» Tâche à réaliser
Recopiez sans aucune modification le passage du compte rendu d'audition ci-dessous qui va de "La Délégation aux" jusqu'à "de cette situation." inclus.

» Extrait fourni
La Délégation aux droits des femmes et à l’égalité des chances entre les hommes et les femmes a procédé à l’audition de Mme Nicole Mosconi, agrégée de philosophie, docteure en sciences de l’éducation, professeure émérite à l’Université de Paris X Nanterre, membre du Centre de recherche Éducation et Formation.

Mme Marie-Jo Zimmermann, présidente a remercié Mme Mosconi d’avoir répondu à l’invitation de la Délégation. Les inégalités hommes-femmes résultent pour partie d’un héritage où l’éducation joue un rôle important, non seulement dans le choix des orientations scolaires et professionnelles mais également dans la manière de se penser et de se construire en tant que filles ou garçons. Il importe donc de savoir quelle est l’analyse que l’on peut faire de cette situation.

» Données présentées
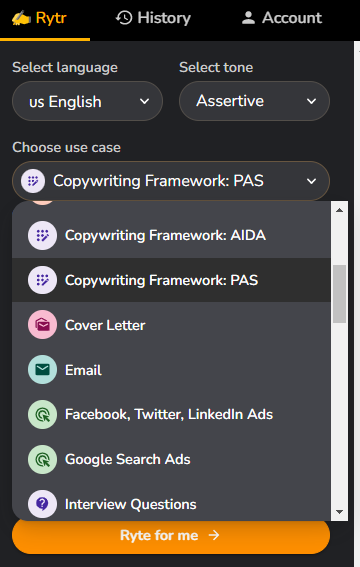Viewport: 360px width, 567px height.
Task: Open the Select tone dropdown showing Assertive
Action: (254, 101)
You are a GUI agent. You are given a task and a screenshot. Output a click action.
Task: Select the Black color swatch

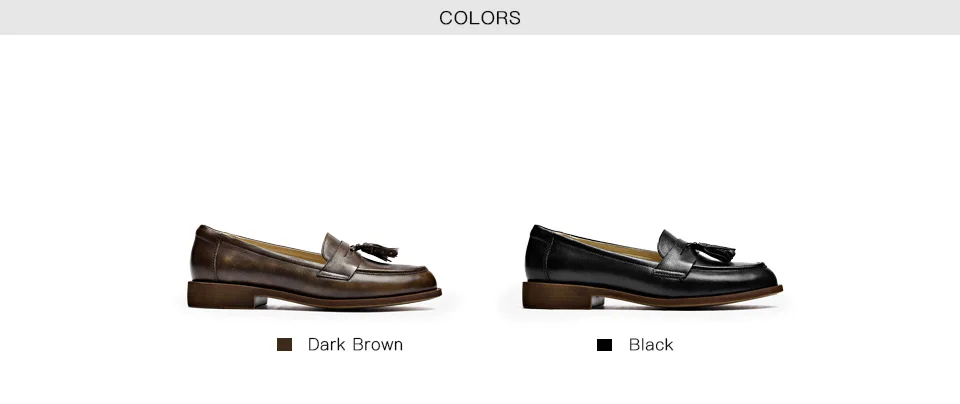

» Réponse complète
La Délégation aux droits des femmes et à l’égalité des chances entre les hommes et les femmes a procédé à l’audition de Mme Nicole Mosconi, agrégée de philosophie, docteure en sciences de l’éducation, professeure émérite à l’Université de Paris X Nanterre, membre du Centre de recherche Éducation et Formation.

Mme Marie-Jo Zimmermann, présidente a remercié Mme Mosconi d’avoir répondu à l’invitation de la Délégation. Les inégalités hommes-femmes résultent pour partie d’un héritage où l’éducation joue un rôle important, non seulement dans le choix des orientations scolaires et professionnelles mais également dans la manière de se penser et de se construire en tant que filles ou garçons. Il importe donc de savoir quelle est l’analyse que l’on peut faire de cette situation.